Mardi dernier, Glee faisait son retour sur la Fox, aux États-Unis. La série de Ryan Murphy, le créateur de Nip/Tuck, a emballé les compteurs, frôlant la barre des 15 millions de téléspectateurs. Une manifestation supplémentaire du succès inattendu de cette série, qui est en train de devenir un phénomène médiatique outre-Atlantique avant, peut-être, de casser la baraque chez nous (d’abord, pour les abonnés d’Orange Cinéma Séries, puis sur M6 dans un futur indéterminé). Glee est une bonne série, pas un chef d’œuvre, mais un programme “feel good”, comme on dit, capable de vous remonter les moral en quelques scènes bien senties. Surtout, c’est une série musicale (pas une comédie musicale, car les parties chantées ne sont que des numéros isolés). Or, le genre, à la télé comme au cinéma, n’est pas au mieux de sa forme.
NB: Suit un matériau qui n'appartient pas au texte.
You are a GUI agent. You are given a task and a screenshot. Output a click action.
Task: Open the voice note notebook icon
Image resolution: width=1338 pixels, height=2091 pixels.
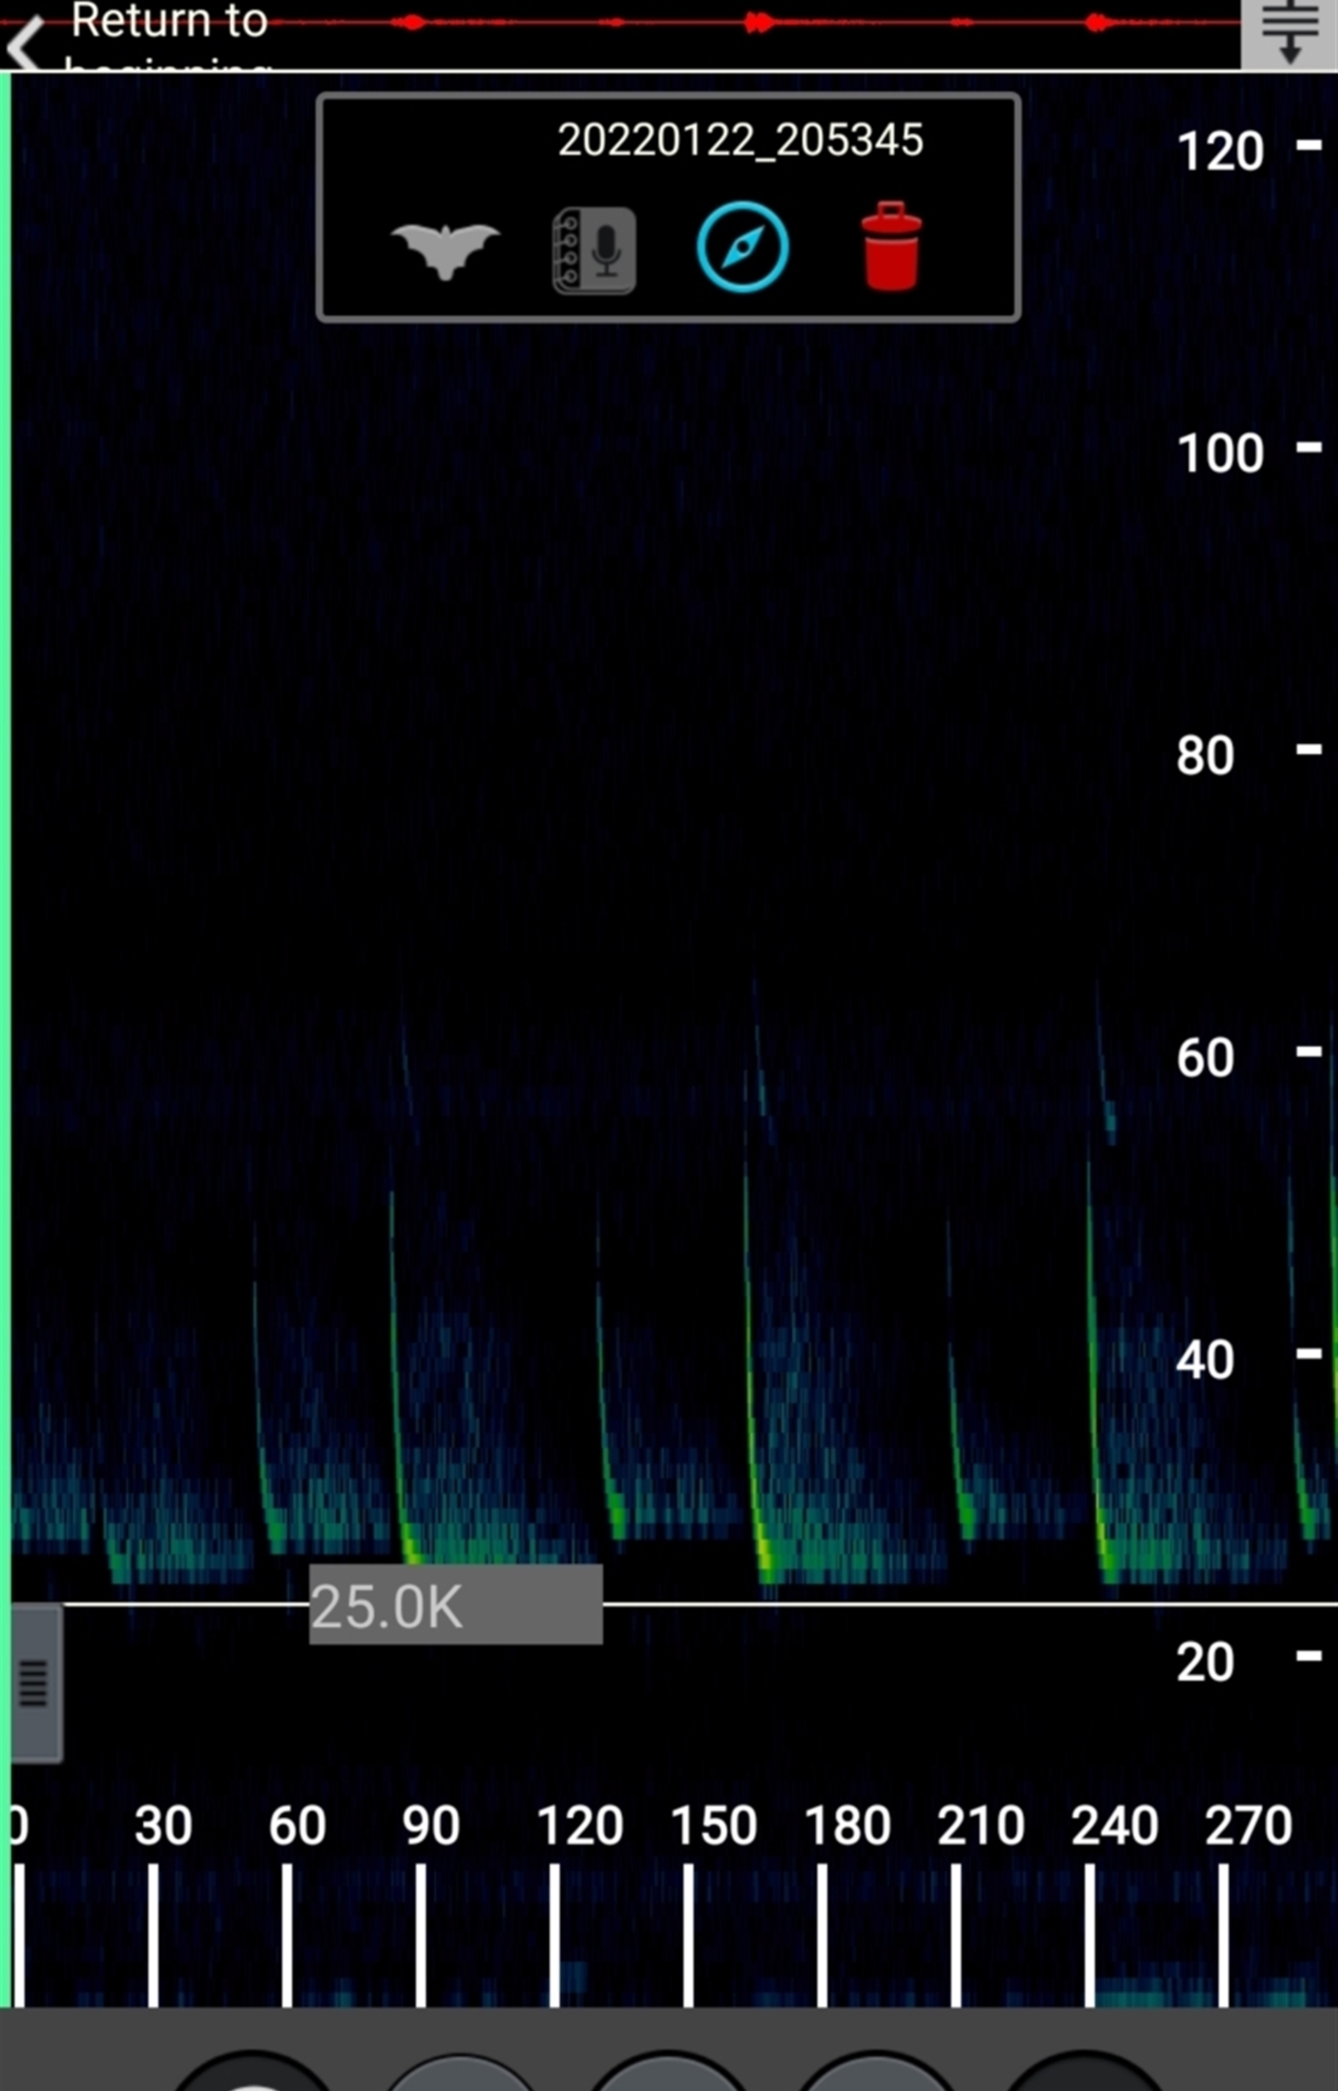[594, 250]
Glee raconte la naissance et l’ascension d’une chorale de lycée composée de bras cassés (une diva imbue de sa personne, une black rondouillarde qui se prend pour Beyonce, un type en chaise roulante, un quarterback complexé, etc.). Sur le papier, la série ressemble à n’importe quel produit pour ados type Sauvés par le gong de la grande époque, quelque part entre le soap, la comédie et le drame léger. Seulement voila, Ryan Murphy est un malin, et il connait les ados. Popular, sa première tentative sur ce terrain, bancale, valait le détour pour ses dérapages burlesques et l’anticonformisme de ses personnages. Glee reprend les mêmes ingrédients, les épice encore un peu plus (notamment avec un savoureux penchant “gay friendly”), et leur adjoint une suite de performances musicales. Le contraste entre la comédie, souvent acide, se jouant de l’image classique des gentils lycées américains (tout en utilisant son esthétique et ses codes) et les tours de chant type Nouvelle Star, est une vraie réussite.
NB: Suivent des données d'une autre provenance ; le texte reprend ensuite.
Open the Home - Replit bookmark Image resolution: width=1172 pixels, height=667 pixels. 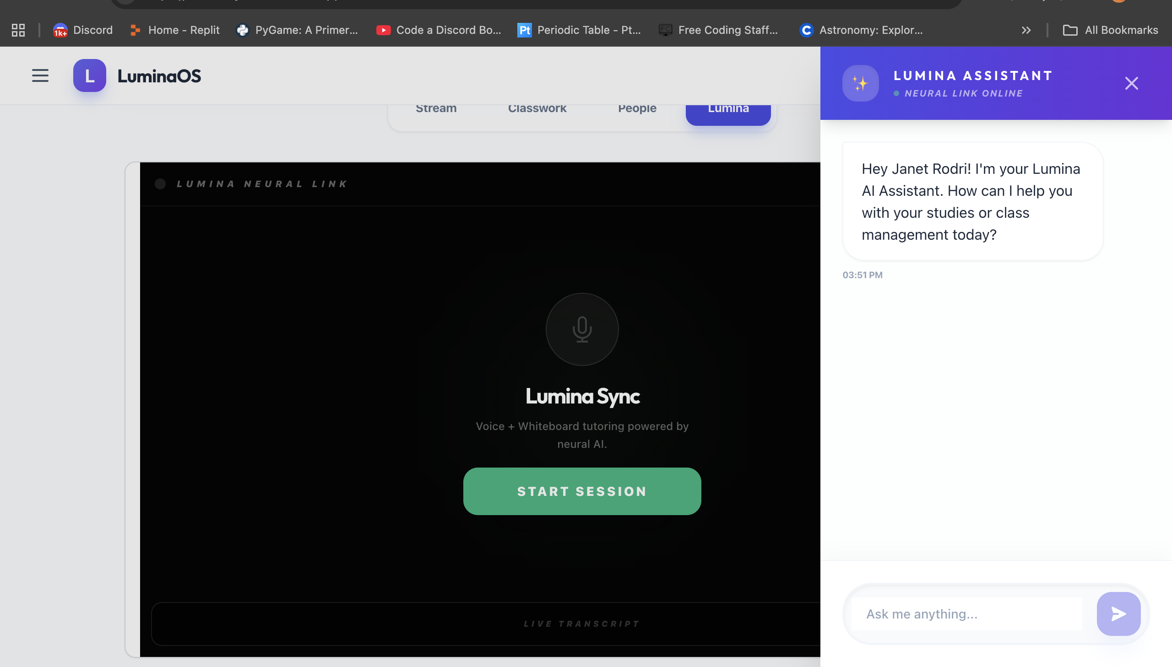coord(175,30)
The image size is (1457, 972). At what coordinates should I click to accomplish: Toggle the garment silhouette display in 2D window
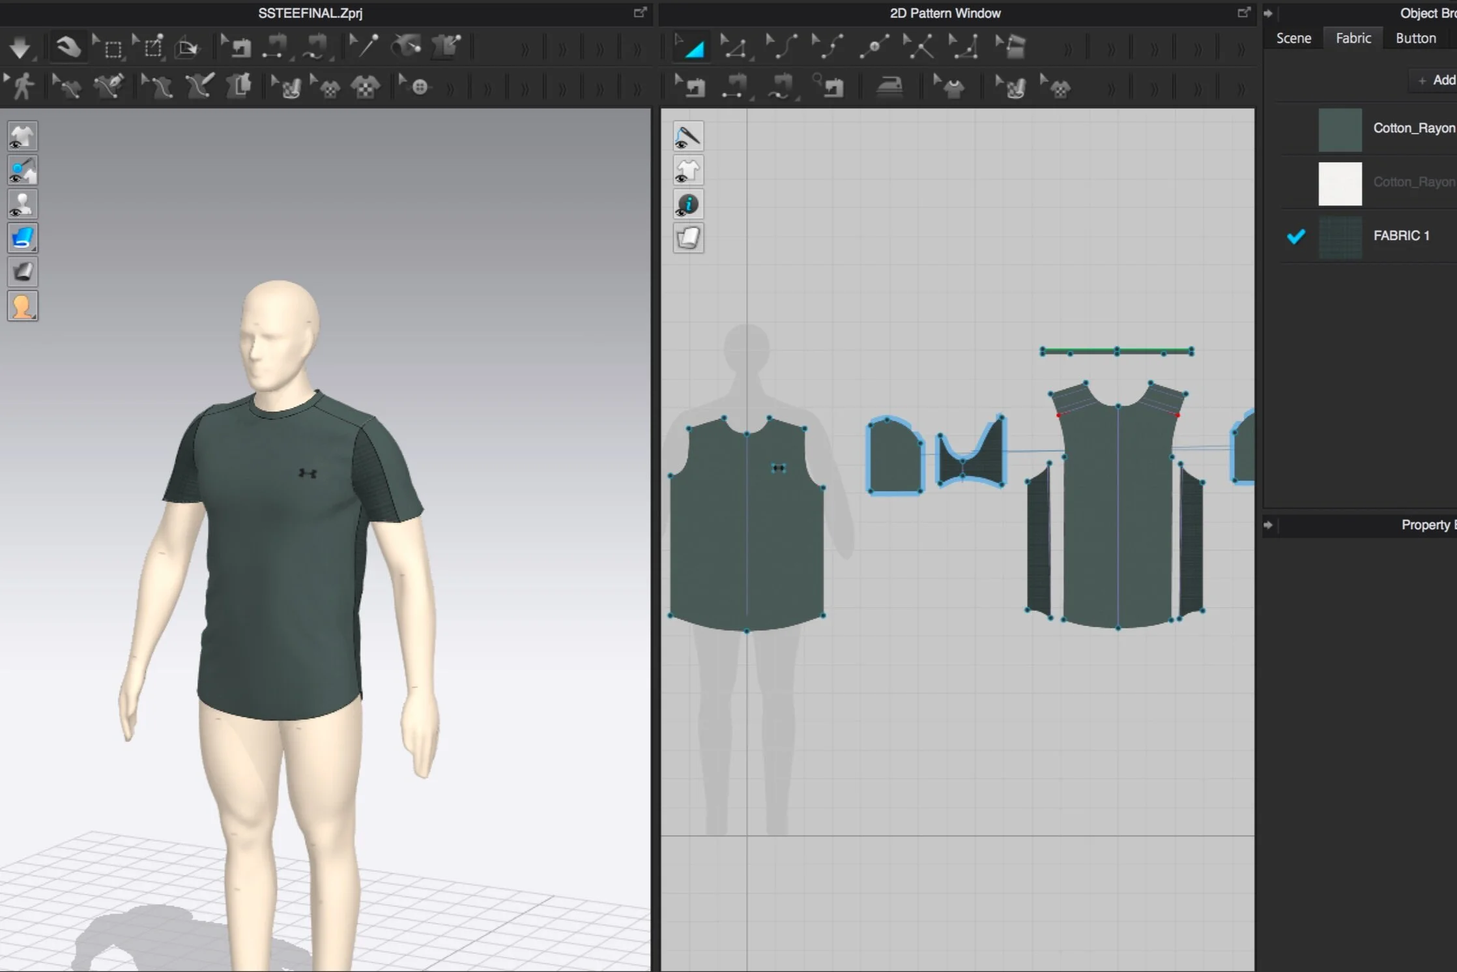[x=689, y=169]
Il ne faut pas bouder son plaisir. Si Glee a autant de succès, c’est en grande partie grâce à ces parties chantées. Une surprise quand on sait que plus aucune “série musicale” ne fonctionne en ce moment. La meilleure d’entre toutes, la désopilante Flight of the Conchords, a raccroché l’an passé après seulement deux saisons sur HBO (TPS Star et Orange Cinéma Séries chez nous). Même la folie High School Musical a fini (Dieu merci !) par se calmer. Autrefois tendance, les épisodes chantés sont de plus en plus rares, et il y a un moment qu’une comédie musicale n’a pas rencontré le succès des Moulin Rouge ! et autres Chicago au cinéma. Le succès de Glee est-il alors plutôt à lier à celui d’American Idol et de ses cousines internationales, où de jeunes inconnus s’époumonent, souvent brillamment, sur des classiques pop-rock ? Sans doute un peu. On parierait gros sur le fait qu’M6 s’arrangera pour lier la diffusion de Glee à la prochaine saison de sa Nouvelle Star (on lui conseillerait de le faire). D’ailleurs, les jurés de l’émission, réjouissant de méchanceté (surtout la première génération), ne dépareilleraient pas dans Glee.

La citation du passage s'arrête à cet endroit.